LXC+Grsec+Socket Denied connect out of ...

PostPosted: Sun Jun 08, 2014 3:58 pm
by bryn1u
Hey,

I've installed Ubuntu 14.04 Server, compiled kernel linux-3.14.5 with Grsecurity patch 3.0-3.14.5-test and after all i want to try use apt-get from inside lxc but i cant.
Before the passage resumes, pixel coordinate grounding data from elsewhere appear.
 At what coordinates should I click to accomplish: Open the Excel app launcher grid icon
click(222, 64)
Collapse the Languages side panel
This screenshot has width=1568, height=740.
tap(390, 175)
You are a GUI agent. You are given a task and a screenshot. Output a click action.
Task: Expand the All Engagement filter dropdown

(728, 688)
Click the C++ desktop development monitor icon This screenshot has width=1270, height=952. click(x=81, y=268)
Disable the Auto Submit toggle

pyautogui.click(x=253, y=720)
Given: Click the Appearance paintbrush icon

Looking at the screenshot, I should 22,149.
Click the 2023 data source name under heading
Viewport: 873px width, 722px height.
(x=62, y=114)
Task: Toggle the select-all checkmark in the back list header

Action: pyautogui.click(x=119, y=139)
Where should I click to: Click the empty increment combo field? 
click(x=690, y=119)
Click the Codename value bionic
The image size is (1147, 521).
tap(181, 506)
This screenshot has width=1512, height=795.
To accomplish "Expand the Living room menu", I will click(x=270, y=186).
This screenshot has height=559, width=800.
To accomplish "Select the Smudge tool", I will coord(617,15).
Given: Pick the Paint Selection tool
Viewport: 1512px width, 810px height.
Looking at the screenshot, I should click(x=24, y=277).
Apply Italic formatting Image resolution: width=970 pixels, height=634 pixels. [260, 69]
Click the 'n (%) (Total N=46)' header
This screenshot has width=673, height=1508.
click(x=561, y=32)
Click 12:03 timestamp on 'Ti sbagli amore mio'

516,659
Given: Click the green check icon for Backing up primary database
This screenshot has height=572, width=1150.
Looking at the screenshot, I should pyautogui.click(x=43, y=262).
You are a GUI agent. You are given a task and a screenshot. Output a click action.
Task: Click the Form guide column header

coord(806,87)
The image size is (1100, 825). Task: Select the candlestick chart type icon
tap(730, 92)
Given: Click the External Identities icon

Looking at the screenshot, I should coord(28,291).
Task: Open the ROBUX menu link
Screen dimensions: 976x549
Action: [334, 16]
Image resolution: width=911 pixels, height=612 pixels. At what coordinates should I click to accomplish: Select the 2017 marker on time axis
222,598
Only get some errors as below:
apt-get update
Code: Select all
rr http://archive.ubuntu.com trusty InRelease
 
Err http://archive.ubuntu.com trusty-updates InRelease
 
Err http://security.ubuntu.com trusty-security InRelease
 
Err http://archive.ubuntu.com trusty Release.gpg
  Could not resolve 'archive.ubuntu.com'
Err http://archive.ubuntu.com trusty-updates Release.gpg
  Could not resolve 'archive.ubuntu.com'
Err http://security.ubuntu.com trusty-security Release.gpg
  Could not resolve 'security.ubuntu.com'
Reading package lists... Done
W: Failed to fetch http://archive.ubuntu.com/ubuntu/dists/trusty/InRelease 

W: Failed to fetch http://archive.ubuntu.com/ubuntu/dists/trusty-updates/InRelease 

W: Failed to fetch http://security.ubuntu.com/ubuntu/dists/trusty-security/InRelease 

W: Failed to fetch http://archive.ubuntu.com/ubuntu/dists/trusty/Release.gpg  Could not resolve 'archive.ubuntu.com'

W: Failed to fetch http://archive.ubuntu.com/ubuntu/dists/trusty-updates/Release.gpg  Could not resolve 'archive.ubuntu.com'

W: Failed to fetch http://security.ubuntu.com/ubuntu/dists/trusty-security/Release.gpg  Could not resolve 'security.ubuntu.com'

W: Some index files failed to download. They have been ignored, or old ones used instead.


sysctl.conf host
Code: Select all
kernel.grsecurity.chroot_caps = 0
kernel.grsecurity.chroot_deny_chmod = 0
kernel.grsecurity.chroot_deny_pivot = 0
kernel.grsecurity.chroot_deny_chroot = 0
kernel.grsecurity.chroot_deny_mount = 0
kernel.grsecurity.chroot_deny_unix = 0


Someone can tell me what's wrong ? When i use vanilla kernel or ubuntu's production kernel works well !